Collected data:
/---
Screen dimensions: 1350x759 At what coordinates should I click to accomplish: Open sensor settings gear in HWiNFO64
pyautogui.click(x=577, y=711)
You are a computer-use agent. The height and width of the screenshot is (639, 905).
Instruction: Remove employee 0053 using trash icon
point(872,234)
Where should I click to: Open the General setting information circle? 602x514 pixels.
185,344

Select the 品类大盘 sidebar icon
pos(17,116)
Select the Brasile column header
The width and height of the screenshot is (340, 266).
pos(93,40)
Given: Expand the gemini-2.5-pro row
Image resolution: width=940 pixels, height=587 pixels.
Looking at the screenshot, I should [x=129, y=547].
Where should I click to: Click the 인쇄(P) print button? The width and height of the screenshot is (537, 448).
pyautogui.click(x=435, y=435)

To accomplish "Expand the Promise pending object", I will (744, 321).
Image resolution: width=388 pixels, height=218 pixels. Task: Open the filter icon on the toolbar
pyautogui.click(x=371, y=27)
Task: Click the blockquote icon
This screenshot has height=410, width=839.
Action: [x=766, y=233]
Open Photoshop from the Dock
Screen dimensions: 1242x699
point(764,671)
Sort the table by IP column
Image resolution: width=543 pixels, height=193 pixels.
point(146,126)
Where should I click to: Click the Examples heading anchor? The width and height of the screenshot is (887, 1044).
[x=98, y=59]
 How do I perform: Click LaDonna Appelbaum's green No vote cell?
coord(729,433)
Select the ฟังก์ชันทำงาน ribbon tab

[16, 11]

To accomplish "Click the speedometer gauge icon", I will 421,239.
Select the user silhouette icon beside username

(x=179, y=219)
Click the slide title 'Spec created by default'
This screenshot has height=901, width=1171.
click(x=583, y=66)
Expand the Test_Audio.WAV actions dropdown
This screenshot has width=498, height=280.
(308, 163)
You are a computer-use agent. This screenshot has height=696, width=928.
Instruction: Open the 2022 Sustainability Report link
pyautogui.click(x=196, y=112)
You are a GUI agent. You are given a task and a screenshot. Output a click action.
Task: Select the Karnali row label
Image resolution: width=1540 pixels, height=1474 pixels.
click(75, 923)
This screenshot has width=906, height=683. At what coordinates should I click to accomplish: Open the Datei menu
\---
## Prompt
Substitute "avatar icon" for "silhouette icon" in the listing, giving everything from the line containing "Select the user" down to the line containing "pyautogui.click(x=196, y=112)" with no other changes.

## Answer to this task
Select the user avatar icon beside username

(x=179, y=219)
Click the slide title 'Spec created by default'
This screenshot has height=901, width=1171.
click(x=583, y=66)
Expand the Test_Audio.WAV actions dropdown
This screenshot has width=498, height=280.
(308, 163)
You are a computer-use agent. This screenshot has height=696, width=928.
Instruction: Open the 2022 Sustainability Report link
pyautogui.click(x=196, y=112)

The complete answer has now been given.